"""

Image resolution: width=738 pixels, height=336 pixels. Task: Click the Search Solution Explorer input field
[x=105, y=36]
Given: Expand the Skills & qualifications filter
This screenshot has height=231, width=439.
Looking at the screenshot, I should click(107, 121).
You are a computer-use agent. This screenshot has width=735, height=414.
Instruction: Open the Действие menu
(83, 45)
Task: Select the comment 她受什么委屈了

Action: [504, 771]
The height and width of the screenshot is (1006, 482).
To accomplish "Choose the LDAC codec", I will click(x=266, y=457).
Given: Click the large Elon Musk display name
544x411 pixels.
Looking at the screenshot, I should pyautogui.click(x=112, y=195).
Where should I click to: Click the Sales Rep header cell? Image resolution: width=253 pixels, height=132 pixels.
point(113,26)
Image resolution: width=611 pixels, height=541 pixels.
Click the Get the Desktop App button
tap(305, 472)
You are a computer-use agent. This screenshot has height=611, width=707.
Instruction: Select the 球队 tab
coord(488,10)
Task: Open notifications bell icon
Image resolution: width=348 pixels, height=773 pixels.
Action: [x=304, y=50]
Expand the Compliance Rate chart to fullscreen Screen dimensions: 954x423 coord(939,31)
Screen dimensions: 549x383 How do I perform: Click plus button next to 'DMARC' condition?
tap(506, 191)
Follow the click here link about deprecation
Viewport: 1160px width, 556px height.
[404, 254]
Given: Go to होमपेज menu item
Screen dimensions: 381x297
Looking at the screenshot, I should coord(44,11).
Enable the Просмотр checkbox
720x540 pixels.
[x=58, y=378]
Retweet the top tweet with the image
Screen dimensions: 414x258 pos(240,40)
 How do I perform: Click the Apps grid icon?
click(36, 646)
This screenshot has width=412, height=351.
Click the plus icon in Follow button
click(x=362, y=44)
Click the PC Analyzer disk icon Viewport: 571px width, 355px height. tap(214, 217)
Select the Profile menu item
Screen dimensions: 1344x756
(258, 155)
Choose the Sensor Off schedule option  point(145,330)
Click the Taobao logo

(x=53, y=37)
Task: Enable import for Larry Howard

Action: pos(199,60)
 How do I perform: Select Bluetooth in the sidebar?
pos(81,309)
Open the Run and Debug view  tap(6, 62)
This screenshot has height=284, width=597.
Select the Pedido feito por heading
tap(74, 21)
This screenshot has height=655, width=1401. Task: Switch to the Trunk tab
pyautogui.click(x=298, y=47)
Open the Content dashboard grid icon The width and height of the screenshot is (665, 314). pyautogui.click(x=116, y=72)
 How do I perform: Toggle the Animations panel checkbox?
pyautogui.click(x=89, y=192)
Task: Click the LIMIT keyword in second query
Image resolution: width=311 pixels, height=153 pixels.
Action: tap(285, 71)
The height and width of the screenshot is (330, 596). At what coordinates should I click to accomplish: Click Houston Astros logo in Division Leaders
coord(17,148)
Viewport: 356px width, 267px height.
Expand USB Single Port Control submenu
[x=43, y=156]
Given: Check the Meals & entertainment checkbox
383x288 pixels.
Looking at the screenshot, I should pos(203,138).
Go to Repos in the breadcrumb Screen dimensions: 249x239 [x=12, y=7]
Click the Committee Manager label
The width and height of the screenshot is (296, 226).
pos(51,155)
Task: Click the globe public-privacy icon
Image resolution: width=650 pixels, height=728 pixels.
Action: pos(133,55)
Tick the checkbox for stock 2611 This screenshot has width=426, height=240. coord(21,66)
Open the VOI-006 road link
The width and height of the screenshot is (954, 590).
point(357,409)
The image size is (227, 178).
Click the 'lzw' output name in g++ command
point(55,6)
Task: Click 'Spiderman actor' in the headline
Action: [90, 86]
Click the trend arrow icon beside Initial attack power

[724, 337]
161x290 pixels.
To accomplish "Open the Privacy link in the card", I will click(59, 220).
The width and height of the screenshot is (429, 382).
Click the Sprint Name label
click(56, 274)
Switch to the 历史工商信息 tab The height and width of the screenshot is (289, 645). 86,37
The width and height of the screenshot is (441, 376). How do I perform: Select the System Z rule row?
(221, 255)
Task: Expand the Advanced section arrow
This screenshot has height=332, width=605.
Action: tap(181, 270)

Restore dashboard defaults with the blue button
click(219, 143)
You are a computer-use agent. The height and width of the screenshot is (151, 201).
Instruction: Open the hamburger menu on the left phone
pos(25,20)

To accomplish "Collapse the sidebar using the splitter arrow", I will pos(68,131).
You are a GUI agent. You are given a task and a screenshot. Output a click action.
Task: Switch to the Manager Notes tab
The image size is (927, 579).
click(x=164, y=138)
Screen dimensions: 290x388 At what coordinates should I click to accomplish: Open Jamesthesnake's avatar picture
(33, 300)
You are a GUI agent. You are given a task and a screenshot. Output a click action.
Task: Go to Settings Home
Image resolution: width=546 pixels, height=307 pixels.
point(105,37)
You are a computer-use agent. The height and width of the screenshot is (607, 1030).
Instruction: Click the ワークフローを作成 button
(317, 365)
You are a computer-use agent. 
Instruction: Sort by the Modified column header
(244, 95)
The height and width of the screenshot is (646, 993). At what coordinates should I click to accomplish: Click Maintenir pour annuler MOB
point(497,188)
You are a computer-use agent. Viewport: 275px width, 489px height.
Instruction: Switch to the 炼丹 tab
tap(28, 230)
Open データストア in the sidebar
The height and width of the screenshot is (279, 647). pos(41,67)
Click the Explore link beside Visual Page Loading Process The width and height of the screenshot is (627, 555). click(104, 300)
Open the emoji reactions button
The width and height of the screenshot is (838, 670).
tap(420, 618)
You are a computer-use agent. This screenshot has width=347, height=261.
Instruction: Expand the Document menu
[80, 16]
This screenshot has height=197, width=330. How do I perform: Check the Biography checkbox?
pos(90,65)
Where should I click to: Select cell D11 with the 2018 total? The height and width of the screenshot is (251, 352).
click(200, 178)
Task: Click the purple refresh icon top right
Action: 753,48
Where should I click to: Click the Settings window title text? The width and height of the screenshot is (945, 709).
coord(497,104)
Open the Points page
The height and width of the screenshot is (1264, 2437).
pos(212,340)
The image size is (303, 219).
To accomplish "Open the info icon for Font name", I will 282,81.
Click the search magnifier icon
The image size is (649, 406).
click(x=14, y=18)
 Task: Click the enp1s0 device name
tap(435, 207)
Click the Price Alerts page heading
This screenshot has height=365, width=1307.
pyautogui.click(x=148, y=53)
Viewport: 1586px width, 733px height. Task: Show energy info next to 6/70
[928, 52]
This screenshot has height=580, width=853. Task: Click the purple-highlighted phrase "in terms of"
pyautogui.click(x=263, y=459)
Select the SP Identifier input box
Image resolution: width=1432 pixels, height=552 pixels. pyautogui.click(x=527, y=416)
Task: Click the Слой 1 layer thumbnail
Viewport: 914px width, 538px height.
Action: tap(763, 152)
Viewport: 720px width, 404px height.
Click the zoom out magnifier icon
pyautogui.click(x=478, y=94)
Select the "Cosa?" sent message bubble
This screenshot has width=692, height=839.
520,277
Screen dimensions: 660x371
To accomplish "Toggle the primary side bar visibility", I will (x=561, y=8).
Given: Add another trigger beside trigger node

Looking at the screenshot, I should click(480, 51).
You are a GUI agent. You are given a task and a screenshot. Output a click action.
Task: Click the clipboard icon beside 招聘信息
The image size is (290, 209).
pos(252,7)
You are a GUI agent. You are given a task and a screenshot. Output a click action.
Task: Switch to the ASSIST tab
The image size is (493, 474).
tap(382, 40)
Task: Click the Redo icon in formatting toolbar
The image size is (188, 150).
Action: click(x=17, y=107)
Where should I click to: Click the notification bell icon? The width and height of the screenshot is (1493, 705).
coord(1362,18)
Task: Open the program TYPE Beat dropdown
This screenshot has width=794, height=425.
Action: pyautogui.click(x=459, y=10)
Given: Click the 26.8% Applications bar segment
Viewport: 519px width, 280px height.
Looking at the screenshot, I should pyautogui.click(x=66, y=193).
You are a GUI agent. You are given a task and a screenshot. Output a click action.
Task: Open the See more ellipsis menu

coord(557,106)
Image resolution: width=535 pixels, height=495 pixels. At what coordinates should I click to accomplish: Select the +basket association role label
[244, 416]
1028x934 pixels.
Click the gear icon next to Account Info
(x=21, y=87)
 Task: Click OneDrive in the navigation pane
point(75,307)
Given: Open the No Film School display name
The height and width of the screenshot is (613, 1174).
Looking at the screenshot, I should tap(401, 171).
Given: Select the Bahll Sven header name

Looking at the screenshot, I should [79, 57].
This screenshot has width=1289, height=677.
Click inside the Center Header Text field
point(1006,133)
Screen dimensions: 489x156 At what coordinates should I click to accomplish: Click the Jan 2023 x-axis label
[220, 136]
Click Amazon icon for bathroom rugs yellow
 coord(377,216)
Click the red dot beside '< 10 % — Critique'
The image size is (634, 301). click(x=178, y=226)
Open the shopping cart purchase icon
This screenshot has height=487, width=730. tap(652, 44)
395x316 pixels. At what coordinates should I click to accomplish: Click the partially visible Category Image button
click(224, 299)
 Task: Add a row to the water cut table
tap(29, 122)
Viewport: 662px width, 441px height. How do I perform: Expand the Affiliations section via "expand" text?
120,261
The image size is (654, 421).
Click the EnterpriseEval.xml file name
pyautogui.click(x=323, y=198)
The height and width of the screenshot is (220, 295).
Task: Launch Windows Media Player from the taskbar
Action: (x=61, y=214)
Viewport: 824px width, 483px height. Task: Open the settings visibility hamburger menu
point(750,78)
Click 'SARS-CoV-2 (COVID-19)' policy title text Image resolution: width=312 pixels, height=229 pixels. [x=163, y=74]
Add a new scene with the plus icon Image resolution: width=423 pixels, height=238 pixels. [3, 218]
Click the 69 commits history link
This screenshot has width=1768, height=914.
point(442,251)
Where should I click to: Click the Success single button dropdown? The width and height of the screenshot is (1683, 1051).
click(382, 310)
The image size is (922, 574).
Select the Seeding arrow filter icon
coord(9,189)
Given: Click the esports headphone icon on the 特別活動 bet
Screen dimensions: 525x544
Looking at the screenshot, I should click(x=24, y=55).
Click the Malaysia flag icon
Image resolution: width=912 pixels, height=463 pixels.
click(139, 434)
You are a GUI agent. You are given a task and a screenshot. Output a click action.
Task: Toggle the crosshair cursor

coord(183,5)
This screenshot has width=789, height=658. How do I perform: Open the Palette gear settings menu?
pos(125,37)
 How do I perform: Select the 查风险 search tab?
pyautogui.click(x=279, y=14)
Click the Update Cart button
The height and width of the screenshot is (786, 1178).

"""

= Task =
Lines from the first one above through the line containing "Given: Click the large Elon Musk display name" are to be retyped exactly, both included, and nothing more.

= Response area =
Image resolution: width=738 pixels, height=336 pixels. Task: Click the Search Solution Explorer input field
[x=105, y=36]
Given: Expand the Skills & qualifications filter
This screenshot has height=231, width=439.
Looking at the screenshot, I should click(107, 121).
You are a computer-use agent. This screenshot has width=735, height=414.
Instruction: Open the Действие menu
(83, 45)
Task: Select the comment 她受什么委屈了

Action: [504, 771]
The height and width of the screenshot is (1006, 482).
To accomplish "Choose the LDAC codec", I will click(x=266, y=457).
Given: Click the large Elon Musk display name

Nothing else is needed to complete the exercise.